WORK INSTRUCTIONS
Once the line holding "Filipina (16, 1977)" is found in the listing below, write it out and each later line exactly, up to and including the one holding "Cameltoe (315, 1807)".

START DATASET ENTRIES

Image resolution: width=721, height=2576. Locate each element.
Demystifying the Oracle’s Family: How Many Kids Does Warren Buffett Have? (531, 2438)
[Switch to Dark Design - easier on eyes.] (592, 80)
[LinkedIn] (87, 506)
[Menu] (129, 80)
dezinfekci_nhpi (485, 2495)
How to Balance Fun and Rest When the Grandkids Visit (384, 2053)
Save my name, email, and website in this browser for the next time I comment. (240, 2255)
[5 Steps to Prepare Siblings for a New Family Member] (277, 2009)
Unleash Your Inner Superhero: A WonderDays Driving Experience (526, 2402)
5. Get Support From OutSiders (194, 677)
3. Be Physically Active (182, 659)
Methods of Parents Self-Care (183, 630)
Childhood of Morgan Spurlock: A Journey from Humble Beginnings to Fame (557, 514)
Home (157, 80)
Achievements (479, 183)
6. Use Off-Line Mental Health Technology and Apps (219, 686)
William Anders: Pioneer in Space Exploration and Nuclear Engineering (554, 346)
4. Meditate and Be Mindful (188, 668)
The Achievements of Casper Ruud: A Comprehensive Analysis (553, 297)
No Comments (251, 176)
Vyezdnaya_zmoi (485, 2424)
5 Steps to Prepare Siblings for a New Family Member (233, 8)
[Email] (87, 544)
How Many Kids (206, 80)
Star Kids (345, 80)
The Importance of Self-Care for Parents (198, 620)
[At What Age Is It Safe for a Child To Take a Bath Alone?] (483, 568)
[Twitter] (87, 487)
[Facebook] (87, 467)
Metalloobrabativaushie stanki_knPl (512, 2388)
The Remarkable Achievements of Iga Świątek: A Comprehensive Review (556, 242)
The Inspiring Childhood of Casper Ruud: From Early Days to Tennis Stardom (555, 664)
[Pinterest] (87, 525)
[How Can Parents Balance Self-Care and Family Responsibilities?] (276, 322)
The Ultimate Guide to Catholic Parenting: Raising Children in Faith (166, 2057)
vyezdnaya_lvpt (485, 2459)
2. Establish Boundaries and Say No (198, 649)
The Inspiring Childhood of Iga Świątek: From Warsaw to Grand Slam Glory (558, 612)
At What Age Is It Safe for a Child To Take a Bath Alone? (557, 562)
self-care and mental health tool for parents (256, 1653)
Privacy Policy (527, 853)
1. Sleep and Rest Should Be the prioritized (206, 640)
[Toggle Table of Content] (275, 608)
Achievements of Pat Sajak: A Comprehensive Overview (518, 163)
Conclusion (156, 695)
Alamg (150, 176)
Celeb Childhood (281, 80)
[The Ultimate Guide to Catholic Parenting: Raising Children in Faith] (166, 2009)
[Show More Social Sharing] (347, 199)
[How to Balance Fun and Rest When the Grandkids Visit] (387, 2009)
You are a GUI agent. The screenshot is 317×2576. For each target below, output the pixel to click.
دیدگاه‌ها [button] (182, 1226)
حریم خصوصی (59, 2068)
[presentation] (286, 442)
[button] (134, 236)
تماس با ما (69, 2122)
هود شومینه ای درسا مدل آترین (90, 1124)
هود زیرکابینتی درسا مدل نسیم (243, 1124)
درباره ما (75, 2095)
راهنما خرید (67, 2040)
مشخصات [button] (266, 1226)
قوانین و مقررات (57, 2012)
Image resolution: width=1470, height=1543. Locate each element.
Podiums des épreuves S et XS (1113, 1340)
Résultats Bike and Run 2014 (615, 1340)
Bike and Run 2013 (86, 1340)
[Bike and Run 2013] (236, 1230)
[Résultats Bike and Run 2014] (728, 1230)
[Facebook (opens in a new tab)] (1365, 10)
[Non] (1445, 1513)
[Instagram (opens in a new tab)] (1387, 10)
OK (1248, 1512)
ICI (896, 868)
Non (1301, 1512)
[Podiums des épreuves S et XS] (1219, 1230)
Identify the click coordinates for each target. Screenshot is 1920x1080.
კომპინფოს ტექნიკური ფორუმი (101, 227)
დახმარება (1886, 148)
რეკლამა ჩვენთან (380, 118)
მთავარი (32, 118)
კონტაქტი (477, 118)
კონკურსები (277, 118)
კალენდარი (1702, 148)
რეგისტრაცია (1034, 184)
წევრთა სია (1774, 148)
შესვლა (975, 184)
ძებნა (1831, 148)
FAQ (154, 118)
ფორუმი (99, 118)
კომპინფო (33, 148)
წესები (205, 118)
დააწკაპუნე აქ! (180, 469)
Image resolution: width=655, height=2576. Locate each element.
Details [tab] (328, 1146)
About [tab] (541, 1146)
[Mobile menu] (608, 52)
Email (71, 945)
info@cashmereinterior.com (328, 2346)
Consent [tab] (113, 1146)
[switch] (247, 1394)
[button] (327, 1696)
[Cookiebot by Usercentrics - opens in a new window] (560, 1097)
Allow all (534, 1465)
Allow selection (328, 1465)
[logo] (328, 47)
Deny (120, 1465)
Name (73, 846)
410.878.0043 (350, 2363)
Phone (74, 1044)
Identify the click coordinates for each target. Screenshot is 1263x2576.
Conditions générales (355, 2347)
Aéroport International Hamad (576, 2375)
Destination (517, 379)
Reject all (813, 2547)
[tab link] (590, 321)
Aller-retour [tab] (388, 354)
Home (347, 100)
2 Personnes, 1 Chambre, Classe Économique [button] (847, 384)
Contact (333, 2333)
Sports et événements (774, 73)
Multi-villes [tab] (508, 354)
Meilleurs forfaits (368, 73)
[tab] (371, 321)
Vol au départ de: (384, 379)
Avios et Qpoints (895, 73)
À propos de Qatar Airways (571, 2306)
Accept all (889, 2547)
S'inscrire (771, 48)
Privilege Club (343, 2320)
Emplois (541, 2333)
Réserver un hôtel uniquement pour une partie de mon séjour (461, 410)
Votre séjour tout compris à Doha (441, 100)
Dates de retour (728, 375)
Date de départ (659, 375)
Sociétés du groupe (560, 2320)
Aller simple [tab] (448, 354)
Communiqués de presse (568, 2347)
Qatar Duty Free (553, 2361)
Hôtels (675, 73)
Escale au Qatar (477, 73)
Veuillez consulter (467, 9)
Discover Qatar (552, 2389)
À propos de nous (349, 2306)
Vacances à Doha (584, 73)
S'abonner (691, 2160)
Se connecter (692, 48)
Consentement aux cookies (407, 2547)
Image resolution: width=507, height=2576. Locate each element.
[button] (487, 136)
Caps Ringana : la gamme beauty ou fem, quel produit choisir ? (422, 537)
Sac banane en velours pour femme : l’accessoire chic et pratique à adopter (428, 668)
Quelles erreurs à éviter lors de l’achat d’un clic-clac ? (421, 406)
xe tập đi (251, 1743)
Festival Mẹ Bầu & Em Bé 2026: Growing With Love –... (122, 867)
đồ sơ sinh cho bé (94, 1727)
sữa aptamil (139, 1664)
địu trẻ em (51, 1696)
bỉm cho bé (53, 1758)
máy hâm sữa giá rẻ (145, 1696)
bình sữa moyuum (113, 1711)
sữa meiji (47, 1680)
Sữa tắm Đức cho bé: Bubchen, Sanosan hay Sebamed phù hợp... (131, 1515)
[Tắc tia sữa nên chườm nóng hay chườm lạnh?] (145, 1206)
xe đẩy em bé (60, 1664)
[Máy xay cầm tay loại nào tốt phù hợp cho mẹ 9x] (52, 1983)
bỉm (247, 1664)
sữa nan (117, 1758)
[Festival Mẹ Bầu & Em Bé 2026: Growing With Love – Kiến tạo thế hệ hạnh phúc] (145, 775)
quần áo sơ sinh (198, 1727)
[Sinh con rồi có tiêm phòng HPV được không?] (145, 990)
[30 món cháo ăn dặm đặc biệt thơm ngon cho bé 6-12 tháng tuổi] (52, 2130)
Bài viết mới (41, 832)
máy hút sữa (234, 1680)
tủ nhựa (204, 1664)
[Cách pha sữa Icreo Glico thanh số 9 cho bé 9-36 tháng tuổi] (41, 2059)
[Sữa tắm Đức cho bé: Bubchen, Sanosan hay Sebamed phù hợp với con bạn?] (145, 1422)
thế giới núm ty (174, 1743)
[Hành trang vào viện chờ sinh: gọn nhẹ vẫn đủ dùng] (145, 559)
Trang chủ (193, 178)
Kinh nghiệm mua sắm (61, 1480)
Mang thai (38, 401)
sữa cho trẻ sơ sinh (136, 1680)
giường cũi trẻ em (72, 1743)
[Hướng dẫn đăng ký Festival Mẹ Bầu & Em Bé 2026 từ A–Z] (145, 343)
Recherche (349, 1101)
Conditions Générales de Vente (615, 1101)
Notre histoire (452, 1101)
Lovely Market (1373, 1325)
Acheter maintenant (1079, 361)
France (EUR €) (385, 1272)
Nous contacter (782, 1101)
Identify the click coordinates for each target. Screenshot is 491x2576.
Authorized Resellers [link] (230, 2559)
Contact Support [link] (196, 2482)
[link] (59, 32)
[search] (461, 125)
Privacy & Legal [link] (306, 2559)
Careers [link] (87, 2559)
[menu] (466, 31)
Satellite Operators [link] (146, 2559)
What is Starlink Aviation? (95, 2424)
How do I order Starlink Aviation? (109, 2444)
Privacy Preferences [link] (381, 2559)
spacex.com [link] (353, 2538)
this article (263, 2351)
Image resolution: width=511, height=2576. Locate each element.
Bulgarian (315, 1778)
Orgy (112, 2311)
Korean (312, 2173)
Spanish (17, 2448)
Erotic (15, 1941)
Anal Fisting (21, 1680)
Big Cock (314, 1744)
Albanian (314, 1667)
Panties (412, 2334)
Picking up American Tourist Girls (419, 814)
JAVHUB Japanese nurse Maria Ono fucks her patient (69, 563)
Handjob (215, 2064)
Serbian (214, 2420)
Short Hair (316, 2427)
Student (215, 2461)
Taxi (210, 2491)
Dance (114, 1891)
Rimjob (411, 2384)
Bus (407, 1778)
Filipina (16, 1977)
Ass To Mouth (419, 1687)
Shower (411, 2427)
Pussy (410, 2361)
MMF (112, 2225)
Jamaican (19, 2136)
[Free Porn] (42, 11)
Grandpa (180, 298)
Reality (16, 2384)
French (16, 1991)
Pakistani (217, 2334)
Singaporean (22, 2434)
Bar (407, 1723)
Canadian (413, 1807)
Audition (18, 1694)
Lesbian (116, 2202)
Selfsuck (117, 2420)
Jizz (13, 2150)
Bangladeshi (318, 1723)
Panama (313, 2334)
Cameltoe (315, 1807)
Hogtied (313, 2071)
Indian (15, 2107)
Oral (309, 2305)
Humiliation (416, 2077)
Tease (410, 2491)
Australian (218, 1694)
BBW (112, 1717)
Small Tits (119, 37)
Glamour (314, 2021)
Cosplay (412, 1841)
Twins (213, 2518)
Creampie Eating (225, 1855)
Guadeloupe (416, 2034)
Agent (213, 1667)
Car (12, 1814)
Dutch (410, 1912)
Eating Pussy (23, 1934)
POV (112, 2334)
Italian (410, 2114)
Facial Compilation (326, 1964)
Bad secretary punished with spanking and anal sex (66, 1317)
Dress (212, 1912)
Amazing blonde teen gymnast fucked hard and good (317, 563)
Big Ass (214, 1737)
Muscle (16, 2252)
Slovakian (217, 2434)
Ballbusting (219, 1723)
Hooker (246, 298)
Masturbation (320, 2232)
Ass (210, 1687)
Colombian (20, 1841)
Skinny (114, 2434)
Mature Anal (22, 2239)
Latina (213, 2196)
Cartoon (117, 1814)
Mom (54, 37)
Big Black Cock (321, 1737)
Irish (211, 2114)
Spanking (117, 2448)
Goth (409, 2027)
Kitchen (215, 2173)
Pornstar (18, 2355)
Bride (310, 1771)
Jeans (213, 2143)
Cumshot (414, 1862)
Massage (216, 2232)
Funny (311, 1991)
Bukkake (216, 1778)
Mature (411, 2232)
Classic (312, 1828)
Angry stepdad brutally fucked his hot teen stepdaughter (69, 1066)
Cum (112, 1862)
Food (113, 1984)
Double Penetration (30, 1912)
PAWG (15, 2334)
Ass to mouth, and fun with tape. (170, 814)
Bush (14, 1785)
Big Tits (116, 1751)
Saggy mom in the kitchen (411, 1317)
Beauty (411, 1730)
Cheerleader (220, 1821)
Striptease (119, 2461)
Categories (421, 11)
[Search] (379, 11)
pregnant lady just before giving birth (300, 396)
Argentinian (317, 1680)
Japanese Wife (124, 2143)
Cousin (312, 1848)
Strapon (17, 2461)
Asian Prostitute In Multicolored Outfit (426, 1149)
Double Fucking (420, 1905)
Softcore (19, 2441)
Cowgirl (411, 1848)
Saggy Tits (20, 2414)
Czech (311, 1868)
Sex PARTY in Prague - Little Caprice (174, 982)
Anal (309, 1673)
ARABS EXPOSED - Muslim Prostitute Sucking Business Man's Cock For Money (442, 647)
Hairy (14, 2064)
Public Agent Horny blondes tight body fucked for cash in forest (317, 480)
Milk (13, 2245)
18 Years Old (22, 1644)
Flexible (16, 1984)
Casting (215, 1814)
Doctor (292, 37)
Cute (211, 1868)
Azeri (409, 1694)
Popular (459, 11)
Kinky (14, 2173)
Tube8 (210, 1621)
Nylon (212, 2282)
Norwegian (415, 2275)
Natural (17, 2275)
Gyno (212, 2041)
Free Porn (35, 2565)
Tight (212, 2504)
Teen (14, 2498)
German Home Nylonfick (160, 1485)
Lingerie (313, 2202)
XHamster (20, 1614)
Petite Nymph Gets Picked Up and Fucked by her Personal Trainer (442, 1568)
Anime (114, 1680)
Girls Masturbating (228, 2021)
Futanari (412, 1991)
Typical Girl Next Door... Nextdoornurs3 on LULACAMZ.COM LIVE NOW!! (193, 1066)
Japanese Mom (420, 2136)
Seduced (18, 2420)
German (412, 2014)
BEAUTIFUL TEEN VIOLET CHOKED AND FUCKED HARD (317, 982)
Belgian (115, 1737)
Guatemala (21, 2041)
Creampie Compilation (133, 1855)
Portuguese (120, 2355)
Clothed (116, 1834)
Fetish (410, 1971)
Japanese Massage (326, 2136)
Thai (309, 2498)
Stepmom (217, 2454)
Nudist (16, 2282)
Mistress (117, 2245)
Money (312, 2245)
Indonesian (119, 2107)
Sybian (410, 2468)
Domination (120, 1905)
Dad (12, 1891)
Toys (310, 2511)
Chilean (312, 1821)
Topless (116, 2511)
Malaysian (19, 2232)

END DATASET ENTRIES

EXERCISE OUTPUT
Filipina (16, 1977)
Ass To Mouth (419, 1687)
Shower (411, 2427)
Pussy (410, 2361)
MMF (112, 2225)
Jamaican (19, 2136)
[Free Porn] (42, 11)
Grandpa (180, 298)
Reality (16, 2384)
French (16, 1991)
Pakistani (217, 2334)
Singaporean (22, 2434)
Bar (407, 1723)
Canadian (413, 1807)
Audition (18, 1694)
Lesbian (116, 2202)
Selfsuck (117, 2420)
Jizz (13, 2150)
Bangladeshi (318, 1723)
Panama (313, 2334)
Cameltoe (315, 1807)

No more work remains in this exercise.